Copy the listing lines starting at the one containing "What do you see at coordinates (60, 210)" and ending at the one containing "I want to click on paste, so", substituting "Screen resolution" for "Image resolution" and keeping everything else the same.

*****

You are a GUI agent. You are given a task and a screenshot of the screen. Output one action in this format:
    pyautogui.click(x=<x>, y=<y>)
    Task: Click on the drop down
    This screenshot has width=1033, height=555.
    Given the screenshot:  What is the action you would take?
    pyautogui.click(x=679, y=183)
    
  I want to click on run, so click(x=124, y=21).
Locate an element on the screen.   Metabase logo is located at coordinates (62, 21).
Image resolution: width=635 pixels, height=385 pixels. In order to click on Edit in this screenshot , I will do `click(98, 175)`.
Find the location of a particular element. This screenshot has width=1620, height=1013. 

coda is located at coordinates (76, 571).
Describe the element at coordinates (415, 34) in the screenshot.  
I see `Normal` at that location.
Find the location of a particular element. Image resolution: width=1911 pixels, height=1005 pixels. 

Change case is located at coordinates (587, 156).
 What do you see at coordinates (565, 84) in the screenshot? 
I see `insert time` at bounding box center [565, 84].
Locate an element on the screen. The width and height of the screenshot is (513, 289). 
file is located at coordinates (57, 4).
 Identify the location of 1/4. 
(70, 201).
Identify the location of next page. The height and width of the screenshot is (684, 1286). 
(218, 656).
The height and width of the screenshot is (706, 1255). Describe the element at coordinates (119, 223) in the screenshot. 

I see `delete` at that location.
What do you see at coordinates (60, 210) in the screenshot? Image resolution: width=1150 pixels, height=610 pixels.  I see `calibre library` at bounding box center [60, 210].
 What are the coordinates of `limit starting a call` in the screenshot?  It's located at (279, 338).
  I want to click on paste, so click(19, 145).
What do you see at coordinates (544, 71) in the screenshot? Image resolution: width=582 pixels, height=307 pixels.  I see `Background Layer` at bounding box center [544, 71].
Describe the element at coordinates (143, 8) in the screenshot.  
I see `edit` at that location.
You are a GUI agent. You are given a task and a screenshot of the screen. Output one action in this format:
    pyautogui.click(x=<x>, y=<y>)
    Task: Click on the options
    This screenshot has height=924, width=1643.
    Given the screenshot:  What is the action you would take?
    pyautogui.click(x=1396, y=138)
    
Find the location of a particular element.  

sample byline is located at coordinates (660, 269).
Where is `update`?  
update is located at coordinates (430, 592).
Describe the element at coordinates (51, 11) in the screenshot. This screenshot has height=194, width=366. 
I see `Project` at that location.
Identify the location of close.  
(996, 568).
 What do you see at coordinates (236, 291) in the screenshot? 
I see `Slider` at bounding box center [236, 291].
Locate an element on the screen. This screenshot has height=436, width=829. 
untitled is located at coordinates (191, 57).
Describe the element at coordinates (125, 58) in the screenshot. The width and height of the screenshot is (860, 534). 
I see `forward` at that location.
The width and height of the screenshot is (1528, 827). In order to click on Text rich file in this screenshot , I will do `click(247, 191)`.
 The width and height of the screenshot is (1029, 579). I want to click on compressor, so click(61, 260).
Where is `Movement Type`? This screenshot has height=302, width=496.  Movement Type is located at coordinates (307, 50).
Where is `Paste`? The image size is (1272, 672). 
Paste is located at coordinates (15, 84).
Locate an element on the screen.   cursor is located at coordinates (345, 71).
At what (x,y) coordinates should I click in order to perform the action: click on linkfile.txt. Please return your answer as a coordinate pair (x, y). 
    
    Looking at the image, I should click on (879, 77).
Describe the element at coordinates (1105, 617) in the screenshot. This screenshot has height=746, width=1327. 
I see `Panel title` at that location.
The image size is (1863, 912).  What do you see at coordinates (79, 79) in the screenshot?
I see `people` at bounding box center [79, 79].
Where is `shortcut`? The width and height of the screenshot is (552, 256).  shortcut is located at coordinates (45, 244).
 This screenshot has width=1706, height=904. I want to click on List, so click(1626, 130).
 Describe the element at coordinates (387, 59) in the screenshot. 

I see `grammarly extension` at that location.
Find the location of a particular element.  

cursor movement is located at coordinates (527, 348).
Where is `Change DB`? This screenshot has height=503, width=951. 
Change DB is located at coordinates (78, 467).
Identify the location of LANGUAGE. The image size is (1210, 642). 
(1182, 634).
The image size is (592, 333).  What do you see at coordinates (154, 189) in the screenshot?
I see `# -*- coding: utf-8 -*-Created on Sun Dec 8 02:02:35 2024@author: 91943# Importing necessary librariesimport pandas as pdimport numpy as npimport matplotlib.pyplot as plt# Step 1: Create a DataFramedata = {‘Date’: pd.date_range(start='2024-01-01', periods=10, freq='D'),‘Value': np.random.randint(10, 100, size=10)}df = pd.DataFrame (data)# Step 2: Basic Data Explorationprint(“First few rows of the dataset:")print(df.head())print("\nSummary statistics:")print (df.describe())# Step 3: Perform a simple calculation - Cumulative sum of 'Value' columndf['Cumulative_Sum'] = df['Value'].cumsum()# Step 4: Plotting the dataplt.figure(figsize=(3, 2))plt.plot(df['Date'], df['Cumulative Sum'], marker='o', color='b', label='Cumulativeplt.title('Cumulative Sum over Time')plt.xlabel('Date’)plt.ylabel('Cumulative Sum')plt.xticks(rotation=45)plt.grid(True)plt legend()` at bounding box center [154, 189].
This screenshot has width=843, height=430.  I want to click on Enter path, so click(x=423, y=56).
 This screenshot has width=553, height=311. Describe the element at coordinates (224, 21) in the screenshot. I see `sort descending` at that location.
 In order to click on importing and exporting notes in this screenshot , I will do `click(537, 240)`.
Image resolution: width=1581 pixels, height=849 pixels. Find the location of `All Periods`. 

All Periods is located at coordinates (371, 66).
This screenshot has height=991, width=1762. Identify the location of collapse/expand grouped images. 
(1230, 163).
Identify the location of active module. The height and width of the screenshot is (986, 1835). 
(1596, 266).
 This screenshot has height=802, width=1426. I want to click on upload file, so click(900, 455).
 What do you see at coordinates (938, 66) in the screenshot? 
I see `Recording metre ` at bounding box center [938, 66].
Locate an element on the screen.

*****

## Finished answer:
What do you see at coordinates (60, 210) in the screenshot? Screen resolution: width=1150 pixels, height=610 pixels.  I see `calibre library` at bounding box center [60, 210].
 What are the coordinates of `limit starting a call` in the screenshot?  It's located at (279, 338).
  I want to click on paste, so click(19, 145).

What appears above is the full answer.